** Task to carry out **
Reproduce the records word for word, from the line that contains "Read more (254, 891)" through the line that contains "Interview Guide (52, 835)", including both of those lines.

..........

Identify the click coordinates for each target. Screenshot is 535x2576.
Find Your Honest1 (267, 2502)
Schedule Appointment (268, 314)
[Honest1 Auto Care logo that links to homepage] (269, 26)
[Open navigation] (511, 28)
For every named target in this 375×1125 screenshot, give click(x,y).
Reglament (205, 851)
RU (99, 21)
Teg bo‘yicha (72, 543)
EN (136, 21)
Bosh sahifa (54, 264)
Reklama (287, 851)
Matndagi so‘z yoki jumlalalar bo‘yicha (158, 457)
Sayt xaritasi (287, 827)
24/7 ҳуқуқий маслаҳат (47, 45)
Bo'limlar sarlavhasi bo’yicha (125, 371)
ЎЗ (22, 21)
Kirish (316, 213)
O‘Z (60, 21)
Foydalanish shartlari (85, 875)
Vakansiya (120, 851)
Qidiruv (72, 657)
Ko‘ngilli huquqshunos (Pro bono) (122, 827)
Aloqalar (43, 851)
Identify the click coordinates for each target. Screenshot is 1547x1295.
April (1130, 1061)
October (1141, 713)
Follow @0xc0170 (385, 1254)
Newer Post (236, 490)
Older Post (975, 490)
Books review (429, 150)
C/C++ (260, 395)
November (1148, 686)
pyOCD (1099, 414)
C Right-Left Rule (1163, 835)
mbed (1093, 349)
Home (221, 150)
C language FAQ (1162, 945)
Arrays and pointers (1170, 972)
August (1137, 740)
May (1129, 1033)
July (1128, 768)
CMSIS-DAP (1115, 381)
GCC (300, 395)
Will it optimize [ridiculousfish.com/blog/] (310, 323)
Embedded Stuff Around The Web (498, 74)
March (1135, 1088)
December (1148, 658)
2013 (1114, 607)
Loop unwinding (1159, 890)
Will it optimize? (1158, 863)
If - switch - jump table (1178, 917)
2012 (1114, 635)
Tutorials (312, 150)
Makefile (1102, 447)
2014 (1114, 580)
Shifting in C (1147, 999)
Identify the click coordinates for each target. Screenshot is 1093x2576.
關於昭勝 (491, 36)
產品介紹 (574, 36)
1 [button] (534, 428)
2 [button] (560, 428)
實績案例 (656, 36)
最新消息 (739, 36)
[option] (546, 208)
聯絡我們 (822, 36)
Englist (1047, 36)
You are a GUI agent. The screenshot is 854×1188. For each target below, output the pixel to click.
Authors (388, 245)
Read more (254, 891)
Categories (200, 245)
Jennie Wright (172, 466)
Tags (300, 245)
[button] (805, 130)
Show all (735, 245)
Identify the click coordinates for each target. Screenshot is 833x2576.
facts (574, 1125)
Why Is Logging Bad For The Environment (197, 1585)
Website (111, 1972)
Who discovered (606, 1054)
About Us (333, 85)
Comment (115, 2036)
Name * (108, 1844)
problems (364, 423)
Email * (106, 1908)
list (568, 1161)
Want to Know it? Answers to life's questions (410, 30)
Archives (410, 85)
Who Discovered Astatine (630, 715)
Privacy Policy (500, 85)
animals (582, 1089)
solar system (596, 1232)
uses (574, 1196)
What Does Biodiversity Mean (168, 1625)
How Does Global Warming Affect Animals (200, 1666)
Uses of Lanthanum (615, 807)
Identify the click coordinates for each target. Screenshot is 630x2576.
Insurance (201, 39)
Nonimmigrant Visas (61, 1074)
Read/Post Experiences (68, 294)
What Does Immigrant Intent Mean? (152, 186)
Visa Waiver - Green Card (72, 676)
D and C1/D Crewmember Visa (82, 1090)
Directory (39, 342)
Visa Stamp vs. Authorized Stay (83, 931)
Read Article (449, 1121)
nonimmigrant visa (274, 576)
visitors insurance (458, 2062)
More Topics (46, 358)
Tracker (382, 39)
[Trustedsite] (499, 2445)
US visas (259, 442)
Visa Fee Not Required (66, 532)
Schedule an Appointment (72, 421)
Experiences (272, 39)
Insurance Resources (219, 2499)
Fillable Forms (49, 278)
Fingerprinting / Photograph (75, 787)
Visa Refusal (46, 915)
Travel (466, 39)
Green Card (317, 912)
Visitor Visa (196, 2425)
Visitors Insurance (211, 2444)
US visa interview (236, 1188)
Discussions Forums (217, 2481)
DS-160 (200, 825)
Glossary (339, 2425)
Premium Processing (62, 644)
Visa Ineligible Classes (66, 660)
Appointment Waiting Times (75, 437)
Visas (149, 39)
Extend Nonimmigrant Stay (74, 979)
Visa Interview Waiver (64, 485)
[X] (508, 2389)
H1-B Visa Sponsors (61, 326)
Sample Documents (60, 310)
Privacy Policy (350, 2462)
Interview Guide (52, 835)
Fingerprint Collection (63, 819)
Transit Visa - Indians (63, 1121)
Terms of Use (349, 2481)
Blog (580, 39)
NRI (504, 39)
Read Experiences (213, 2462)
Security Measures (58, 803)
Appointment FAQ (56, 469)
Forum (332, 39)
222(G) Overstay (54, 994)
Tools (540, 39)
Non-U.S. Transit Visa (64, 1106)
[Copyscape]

..........

** Answer to the task **
Read more (254, 891)
Categories (200, 245)
Jennie Wright (172, 466)
Tags (300, 245)
[button] (805, 130)
Show all (735, 245)
Identify the click coordinates for each target. Screenshot is 833x2576.
facts (574, 1125)
Why Is Logging Bad For The Environment (197, 1585)
Website (111, 1972)
Who discovered (606, 1054)
About Us (333, 85)
Comment (115, 2036)
Name * (108, 1844)
problems (364, 423)
Email * (106, 1908)
list (568, 1161)
Want to Know it? Answers to life's questions (410, 30)
Archives (410, 85)
Who Discovered Astatine (630, 715)
Privacy Policy (500, 85)
animals (582, 1089)
solar system (596, 1232)
uses (574, 1196)
What Does Biodiversity Mean (168, 1625)
How Does Global Warming Affect Animals (200, 1666)
Uses of Lanthanum (615, 807)
Identify the click coordinates for each target. Screenshot is 630x2576.
Insurance (201, 39)
Nonimmigrant Visas (61, 1074)
Read/Post Experiences (68, 294)
What Does Immigrant Intent Mean? (152, 186)
Visa Waiver - Green Card (72, 676)
D and C1/D Crewmember Visa (82, 1090)
Directory (39, 342)
Visa Stamp vs. Authorized Stay (83, 931)
Read Article (449, 1121)
nonimmigrant visa (274, 576)
visitors insurance (458, 2062)
More Topics (46, 358)
Tracker (382, 39)
[Trustedsite] (499, 2445)
US visas (259, 442)
Visa Fee Not Required (66, 532)
Schedule an Appointment (72, 421)
Experiences (272, 39)
Insurance Resources (219, 2499)
Fillable Forms (49, 278)
Fingerprinting / Photograph (75, 787)
Visa Refusal (46, 915)
Travel (466, 39)
Green Card (317, 912)
Visitor Visa (196, 2425)
Visitors Insurance (211, 2444)
US visa interview (236, 1188)
Discussions Forums (217, 2481)
DS-160 (200, 825)
Glossary (339, 2425)
Premium Processing (62, 644)
Visa Ineligible Classes (66, 660)
Appointment Waiting Times (75, 437)
Visas (149, 39)
Extend Nonimmigrant Stay (74, 979)
Visa Interview Waiver (64, 485)
[X] (508, 2389)
H1-B Visa Sponsors (61, 326)
Sample Documents (60, 310)
Privacy Policy (350, 2462)
Interview Guide (52, 835)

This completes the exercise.